■ Selected excerpt ■
<<<<

Thank you, David and Chris. We have reserved some time to take questions. I would ask that you please limit your questions to no more than two. So at this time, please feel free to proceed with any questions you may have. Operator?

speaker
Jamie
Conference Facilitator

And at this time, we will begin that question and answer session. If you'd like to ask a question, please press star and then one. To withdraw your questions, you may press star and two. Our first question today comes from Joe Sack from UBS. Please go ahead with your question.

speaker
Joe Sack
Analyst, UBS

Thanks. Good morning, everyone. Maybe just to start, if you could sort of help us at a high level of what you sort of see going on at the two individual businesses, because, you know, for the old American Axel, It looks like it's down 2%, you know, maybe 1% of that's the sales, so down 1%. So what are some of the assumptions there? And then for Dalai, you know, I know you're sort of saying about $5.4 billion full year, then you don't have the one month. But it looks like there's not really, you know, some growth going on there either. So maybe you could sort of just talk about what happened in that business last you know, in the back half of 25 where we didn't see the financials yet and then what the outlook is even beyond this year.

speaker
Chris May
Executive Vice President and Chief Financial Officer

Thanks. Yeah, good morning, Joe. This is Chris. And at this point in time, Dolly has still not completed or published their full year 2025 results, so we will not be able to comment on their full year results. However, you know, in terms of what we're seeing from a sales perspective, for both companies generally I would say are very similar. meaning our core assumptions, as you know, from a North America perspective, are down slightly from 15.3 million units to 15 in 2026. That's our guidance that we have shared with you. Relatively flat in the European market, and from our T1 truck production for legacy Dow Corporation, you can see down slightly year over year. And then you have sort of a net backlog in attrition that's relatively, I would say, flat within the year. So that sort of transitions our sales 25 to 26 on a relatively flat basis.

speaker
Joe Sack
Analyst, UBS

Okay. Maybe one follow-up on that if you could give us the, you know, the GMT-1 assumption you're looking for for 26. And then the second question is really a clarification because I thought I heard you say, you know, even after the restructuring and this integration cost, like you're generating real free cash, but I mean, I think you're excluding those from your free cash flow, so I'm a little confused because it looks like there's a cash use ex those payments. And then I guess it's on those payments as well. Is this really just a 26 issue? Do we think, like, are there still restructuring and synergy integration costs beyond this year? Thanks.

>>>>

■ Information given ■
<<<<

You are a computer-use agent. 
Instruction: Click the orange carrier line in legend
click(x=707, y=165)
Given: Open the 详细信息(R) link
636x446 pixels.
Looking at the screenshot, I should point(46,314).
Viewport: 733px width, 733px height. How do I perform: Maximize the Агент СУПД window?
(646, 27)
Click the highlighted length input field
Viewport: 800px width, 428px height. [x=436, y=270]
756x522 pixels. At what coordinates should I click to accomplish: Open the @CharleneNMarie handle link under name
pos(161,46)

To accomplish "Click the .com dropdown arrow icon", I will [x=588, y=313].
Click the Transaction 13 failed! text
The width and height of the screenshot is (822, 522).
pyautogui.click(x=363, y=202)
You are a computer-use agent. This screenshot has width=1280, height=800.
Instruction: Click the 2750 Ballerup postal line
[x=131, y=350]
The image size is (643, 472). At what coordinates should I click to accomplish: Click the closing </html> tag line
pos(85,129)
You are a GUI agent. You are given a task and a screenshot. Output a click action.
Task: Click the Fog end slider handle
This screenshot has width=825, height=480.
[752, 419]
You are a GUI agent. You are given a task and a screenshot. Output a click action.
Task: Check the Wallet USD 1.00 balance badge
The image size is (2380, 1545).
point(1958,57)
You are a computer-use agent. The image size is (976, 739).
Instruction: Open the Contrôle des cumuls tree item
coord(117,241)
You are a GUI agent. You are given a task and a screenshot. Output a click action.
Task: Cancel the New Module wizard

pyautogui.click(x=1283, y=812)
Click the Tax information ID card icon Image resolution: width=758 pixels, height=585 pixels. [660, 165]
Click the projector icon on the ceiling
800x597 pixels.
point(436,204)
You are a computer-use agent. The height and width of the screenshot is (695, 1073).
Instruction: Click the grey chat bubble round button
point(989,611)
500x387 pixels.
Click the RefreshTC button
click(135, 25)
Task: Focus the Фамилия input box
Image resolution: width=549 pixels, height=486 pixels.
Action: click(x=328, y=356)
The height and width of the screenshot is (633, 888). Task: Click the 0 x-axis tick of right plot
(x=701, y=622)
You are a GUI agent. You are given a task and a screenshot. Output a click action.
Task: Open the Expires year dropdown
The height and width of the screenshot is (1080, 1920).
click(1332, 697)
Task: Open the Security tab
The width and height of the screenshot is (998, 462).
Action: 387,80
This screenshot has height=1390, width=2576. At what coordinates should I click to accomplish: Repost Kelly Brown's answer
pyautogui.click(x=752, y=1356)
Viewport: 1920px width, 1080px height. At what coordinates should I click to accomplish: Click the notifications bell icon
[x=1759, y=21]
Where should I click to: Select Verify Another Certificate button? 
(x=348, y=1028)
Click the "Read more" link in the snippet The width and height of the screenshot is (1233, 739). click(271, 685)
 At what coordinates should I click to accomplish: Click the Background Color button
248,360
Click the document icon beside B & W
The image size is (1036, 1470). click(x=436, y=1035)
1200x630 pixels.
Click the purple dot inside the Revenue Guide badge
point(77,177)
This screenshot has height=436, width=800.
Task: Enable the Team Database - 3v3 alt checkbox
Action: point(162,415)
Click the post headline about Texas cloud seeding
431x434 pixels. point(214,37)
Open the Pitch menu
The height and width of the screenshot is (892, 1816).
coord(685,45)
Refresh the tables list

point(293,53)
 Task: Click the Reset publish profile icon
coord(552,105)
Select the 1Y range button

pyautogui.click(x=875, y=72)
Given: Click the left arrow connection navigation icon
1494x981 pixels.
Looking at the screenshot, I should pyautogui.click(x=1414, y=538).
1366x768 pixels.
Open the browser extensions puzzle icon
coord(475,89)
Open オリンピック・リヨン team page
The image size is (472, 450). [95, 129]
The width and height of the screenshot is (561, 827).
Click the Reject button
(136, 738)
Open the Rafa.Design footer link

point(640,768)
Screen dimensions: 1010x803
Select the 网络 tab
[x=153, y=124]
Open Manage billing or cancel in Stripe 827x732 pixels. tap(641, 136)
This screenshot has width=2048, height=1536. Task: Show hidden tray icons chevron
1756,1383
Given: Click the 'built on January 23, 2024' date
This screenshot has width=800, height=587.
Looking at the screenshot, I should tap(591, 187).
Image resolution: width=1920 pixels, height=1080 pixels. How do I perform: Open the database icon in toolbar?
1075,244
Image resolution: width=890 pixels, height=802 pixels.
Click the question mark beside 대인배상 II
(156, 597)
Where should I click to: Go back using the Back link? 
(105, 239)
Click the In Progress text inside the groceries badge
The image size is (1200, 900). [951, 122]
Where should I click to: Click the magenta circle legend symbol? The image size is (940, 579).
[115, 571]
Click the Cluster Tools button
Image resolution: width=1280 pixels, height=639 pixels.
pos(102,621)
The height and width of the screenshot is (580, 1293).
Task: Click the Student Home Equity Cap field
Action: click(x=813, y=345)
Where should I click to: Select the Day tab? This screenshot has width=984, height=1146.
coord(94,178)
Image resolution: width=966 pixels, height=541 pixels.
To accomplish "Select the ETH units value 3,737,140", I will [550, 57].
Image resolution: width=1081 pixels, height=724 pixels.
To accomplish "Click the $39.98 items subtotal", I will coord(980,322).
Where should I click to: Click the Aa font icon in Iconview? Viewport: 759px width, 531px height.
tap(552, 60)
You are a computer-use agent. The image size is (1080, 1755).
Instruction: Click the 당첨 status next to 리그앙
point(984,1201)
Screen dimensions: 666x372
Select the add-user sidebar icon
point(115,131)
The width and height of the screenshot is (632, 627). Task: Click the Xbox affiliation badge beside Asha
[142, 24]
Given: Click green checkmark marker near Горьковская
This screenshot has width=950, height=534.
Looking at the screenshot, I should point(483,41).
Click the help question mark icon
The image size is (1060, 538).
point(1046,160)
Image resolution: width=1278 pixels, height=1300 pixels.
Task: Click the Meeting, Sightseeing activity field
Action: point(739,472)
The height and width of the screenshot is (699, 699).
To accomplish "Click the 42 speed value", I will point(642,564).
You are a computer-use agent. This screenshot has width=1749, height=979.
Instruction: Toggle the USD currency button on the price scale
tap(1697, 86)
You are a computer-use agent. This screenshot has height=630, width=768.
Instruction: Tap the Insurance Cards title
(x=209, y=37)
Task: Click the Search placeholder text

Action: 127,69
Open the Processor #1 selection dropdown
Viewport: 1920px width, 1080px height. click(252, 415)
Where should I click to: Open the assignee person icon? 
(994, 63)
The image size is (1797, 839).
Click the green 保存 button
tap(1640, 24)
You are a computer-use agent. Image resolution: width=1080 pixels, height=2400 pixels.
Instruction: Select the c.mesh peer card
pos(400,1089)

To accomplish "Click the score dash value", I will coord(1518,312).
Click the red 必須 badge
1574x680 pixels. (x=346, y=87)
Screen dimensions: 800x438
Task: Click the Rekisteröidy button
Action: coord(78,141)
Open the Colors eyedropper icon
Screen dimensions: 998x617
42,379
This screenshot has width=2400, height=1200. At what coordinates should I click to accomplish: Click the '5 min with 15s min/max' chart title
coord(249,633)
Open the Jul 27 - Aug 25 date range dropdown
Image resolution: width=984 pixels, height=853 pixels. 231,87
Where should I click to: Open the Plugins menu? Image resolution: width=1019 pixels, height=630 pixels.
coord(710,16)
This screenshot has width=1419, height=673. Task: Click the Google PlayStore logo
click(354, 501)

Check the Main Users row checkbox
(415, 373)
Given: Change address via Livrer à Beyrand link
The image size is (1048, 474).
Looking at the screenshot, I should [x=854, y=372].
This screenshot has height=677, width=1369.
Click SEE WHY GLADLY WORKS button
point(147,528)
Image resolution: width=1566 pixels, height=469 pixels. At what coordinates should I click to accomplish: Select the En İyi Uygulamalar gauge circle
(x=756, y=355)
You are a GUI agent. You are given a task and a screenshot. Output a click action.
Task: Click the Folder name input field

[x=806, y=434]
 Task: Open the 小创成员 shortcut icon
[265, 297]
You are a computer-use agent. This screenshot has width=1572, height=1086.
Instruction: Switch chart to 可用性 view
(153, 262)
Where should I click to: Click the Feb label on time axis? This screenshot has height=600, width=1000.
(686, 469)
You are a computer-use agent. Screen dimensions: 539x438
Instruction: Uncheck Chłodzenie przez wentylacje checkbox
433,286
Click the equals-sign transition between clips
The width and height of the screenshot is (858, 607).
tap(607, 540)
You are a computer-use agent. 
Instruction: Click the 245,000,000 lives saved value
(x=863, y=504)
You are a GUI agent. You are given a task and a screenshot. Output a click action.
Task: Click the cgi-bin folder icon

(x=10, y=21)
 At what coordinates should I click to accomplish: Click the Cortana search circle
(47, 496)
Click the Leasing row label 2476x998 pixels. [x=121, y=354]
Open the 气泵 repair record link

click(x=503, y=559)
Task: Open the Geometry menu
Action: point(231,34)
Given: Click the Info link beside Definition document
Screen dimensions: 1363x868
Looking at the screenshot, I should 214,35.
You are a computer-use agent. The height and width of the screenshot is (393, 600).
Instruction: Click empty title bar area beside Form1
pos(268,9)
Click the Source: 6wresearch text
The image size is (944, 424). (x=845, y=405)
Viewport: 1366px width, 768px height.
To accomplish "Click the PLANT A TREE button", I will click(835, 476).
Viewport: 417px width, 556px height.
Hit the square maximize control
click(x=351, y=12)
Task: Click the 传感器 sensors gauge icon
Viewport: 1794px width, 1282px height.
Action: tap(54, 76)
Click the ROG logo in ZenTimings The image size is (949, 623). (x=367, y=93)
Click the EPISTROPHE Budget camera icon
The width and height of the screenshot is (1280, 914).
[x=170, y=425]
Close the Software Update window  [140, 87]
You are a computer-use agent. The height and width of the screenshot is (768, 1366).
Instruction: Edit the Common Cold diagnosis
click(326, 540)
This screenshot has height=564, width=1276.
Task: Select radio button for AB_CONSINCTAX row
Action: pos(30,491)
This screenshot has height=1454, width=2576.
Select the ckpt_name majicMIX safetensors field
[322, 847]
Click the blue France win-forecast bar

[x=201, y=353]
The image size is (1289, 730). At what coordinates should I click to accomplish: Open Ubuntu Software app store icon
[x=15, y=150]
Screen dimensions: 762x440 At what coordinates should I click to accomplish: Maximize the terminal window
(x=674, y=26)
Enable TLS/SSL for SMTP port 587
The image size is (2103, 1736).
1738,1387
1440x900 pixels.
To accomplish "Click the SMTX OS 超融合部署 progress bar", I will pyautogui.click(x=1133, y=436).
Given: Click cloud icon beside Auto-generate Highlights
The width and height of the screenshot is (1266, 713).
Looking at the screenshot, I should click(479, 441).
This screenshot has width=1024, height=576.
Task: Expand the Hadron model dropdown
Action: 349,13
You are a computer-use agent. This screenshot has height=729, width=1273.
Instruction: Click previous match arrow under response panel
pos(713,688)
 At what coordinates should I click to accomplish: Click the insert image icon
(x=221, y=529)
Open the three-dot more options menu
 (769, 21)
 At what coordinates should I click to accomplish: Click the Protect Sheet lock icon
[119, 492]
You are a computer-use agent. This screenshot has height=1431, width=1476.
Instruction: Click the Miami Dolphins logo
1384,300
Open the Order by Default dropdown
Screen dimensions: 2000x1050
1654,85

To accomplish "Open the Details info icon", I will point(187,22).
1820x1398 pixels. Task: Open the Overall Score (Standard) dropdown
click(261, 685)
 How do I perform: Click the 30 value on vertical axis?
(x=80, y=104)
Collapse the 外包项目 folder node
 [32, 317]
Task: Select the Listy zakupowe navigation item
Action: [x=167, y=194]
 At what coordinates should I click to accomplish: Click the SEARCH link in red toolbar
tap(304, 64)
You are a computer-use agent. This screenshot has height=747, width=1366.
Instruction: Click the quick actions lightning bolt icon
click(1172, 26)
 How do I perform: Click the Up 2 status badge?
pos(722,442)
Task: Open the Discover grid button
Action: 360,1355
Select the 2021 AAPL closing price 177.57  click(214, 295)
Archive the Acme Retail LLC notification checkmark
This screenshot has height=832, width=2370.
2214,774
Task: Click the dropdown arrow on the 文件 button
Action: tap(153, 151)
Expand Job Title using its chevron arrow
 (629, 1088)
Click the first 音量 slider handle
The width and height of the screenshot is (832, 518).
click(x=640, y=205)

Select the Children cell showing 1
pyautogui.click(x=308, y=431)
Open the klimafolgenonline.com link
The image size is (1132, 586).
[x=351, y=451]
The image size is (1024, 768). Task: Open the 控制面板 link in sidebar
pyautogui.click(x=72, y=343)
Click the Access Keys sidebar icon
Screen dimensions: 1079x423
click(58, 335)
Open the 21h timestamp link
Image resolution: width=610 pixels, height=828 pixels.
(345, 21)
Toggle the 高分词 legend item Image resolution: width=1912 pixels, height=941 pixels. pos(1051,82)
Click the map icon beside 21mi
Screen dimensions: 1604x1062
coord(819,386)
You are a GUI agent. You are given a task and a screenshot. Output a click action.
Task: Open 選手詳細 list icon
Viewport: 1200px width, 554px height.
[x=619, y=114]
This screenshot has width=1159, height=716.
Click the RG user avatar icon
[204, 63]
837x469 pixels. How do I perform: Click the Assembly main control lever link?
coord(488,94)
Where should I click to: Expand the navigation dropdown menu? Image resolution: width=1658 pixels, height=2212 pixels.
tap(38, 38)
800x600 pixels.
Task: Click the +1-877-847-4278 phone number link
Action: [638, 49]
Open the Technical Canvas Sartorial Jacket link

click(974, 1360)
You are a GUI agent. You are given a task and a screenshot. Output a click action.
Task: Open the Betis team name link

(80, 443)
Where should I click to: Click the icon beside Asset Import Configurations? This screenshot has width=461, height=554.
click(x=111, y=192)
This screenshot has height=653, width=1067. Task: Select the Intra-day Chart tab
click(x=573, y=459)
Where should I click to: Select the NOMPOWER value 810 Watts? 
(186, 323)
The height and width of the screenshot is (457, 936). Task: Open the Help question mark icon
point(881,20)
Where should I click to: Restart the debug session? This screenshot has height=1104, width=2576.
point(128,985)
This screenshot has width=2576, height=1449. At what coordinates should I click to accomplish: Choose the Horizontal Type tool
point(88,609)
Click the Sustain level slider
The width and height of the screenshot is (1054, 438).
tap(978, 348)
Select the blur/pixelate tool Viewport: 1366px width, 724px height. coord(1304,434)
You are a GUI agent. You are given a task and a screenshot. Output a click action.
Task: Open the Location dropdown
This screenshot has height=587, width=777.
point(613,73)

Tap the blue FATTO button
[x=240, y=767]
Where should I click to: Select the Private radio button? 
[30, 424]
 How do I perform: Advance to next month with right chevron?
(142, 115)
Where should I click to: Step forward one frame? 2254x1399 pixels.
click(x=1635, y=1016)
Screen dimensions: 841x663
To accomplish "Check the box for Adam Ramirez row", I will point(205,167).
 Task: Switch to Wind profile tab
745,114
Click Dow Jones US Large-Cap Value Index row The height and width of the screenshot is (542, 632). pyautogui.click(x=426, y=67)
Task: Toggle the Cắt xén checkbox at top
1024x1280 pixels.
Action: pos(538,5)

>>>>

■ What you need to do ■
[A] In the earnings call transcript, what North American unit volume does Chris May say the 2026 guidance assumes?
[B] Retype the earnings call transcript, starting at "Thank you, David" and ending at "with your question.".
[C] Extend the earnings call transcript past its final line.

■ Answers to the problems ■
[A] 15 million units, down slightly from 15.3 million.

[B]
Thank you, David and Chris. We have reserved some time to take questions. I would ask that you please limit your questions to no more than two. So at this time, please feel free to proceed with any questions you may have. Operator?

speaker
Jamie
Conference Facilitator

And at this time, we will begin that question and answer session. If you'd like to ask a question, please press star and then one. To withdraw your questions, you may press star and two. Our first question today comes from Joe Sack from UBS. Please go ahead with your question.

[C]
speaker
Chris May
Executive Vice President and Chief Financial Officer

Yeah. I mean, I'll work through each of those pieces. Our T1 assumption for calendar year 26 at this point in time is 1.3 to 1.4 million units. As you know, both companies do supply into that vehicle. And, Joe, as you think about the cash flow question, I guess maybe it's probably easiest to look at maybe our supplemental decks that reconcile to our gap numbers in the tables of our press release or our earnings deck. You can see really subtotal there line generating true free cash flow for the company. Subtract that out, obviously restructuring costs and synergy integration costs. Synergy integration costs, yes, I would expect to continue into 2027. And as we've always stated, from those perspectives, we expect to spend a total of $300 million to implement our synergies front-weighted to the first two years. From a core restructuring cost, I would expect that to drop significantly as Dowley is in the, or the legacy Dowley business is in the final throes of their significant restructuring that they've been going on the past couple years. And as a standalone Dell Corporation, we are closing a couple facilities that should be done here in 2026. Okay.

speaker
Joe Sack
Analyst, UBS

But just like when you include those payments, like you are burning cash this year, right?

speaker
Chris May
Executive Vice President and Chief Financial Officer

I expect from operations to be net-net after those payments, we will generate cash flow. So, for example, just using the high end for a moment, we have $325 million of adjusted free cash flow. At the high end of our synergy integration costs, $125 million. At the high end of our restructuring costs, $150 million, which would generate $50 million of cash flow for the company in 2026, available for debt repayment and other capital allocations. I expect our core operations to generate cash flow after restructuring and synergy costs.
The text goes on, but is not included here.